UNL scientists will do so in partnership with USDA’s Meat Animal Research Center at Clay Center and Geneseek, a private, Lincoln-based company that specializes in genotyping.
“It’s really a Nebraska-centric project,” Benson said, noting that all of the important pieces to the research exist in the state.
The goal is to try to associate organisms in the cattle’s gastrointestinal tract with genes in the animals to see if some of those interactions are causing certain animals to become supershedders of the E. coli pathogen, while others that may have E. coli present do not shed it in unusual numbers.
If those relationships can be understood, it may be possible to develop breeding and genetic programs to reduce the number of animals that shed high levels of E. coli O157:H7, salmonella, campylobacter and other pathogens.

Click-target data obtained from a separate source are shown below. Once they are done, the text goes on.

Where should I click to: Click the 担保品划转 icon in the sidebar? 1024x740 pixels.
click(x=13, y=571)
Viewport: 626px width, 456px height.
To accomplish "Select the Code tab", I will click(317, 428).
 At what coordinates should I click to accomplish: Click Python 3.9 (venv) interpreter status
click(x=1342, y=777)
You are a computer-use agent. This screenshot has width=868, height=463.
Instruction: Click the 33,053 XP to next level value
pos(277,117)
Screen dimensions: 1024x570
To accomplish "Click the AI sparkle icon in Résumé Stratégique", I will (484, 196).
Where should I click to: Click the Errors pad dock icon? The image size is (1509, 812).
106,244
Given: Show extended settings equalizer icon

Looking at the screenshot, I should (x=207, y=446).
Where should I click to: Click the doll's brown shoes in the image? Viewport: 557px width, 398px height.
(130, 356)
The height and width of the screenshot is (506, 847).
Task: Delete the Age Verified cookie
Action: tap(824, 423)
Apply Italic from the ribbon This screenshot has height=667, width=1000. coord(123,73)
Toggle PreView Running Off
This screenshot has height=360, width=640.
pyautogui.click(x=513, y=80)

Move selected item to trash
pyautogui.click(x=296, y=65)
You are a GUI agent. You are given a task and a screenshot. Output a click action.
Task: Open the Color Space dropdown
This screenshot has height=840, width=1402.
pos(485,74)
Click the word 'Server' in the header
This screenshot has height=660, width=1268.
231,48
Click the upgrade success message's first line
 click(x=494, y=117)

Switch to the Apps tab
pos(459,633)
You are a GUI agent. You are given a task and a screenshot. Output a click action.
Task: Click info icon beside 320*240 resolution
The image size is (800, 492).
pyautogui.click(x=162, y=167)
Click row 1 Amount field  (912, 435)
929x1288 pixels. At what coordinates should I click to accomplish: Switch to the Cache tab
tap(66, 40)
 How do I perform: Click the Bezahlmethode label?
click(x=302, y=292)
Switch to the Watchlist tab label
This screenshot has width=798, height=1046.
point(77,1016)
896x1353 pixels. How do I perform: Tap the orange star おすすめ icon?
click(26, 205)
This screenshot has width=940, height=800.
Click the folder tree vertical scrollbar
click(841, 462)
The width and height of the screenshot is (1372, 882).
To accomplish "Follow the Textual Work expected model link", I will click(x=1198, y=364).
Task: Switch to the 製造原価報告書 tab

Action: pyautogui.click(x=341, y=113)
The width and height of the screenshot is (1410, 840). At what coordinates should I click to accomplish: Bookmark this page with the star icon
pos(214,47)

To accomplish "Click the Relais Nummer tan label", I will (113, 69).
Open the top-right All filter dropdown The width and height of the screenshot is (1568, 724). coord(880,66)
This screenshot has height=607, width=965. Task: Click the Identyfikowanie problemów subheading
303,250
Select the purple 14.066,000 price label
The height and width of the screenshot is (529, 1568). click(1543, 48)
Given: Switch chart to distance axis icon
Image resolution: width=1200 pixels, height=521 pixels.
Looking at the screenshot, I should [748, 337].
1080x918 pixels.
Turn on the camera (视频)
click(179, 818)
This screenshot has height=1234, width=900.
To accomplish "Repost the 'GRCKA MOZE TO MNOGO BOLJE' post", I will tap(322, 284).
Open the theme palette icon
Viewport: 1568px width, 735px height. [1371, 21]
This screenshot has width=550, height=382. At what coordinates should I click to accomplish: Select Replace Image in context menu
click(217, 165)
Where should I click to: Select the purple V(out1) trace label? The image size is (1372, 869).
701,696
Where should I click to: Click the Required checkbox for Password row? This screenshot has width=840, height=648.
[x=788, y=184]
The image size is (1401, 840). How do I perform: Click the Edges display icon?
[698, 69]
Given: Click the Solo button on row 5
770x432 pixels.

“While epidemiologically oriented approaches have provided extensive information about the transmission patterns of the organism, they have essentially failed to come up with meaningful and effective pre-harvest interventions that work in beef production,” Benson said. “On the other hand, breeding strategies, which have heretofore never been considered as an approach, could be implemented as a relatively simple intervention with potentially huge payoffs, ultimately reducing numbers of ‘supershedders’ that are released into feeding operations.”
Benson said producers would be eager for such a breakthrough.
“Many producers are already using sophisticated approaches to manage their breeding programs. For them, it would be yet another gene and another trait on their list of things that want to breed for or breed against,” he said.
MARC will provide about 1,500 animals for the research, and its bovine gene mapping group, including Larry Keuhn and Warren Snelling, will be involved, as will USDA microbiologists Jim Wells and Jim Bono. Geneseek will handle the genotypic studies.
UNL’s Gut Function Initiative and Core for Applied Genomics and Ecology also will be involved in the research.
Benson said the MARC-UNL partnership was “greatly facilitated” by John Polak, director of MARC, and Rolando Flores, head of UNL’s Department of Food Science and Technology.
The USDA grant was part of the Food Safety Foundational Awards from the National Institute of Food and Agriculture.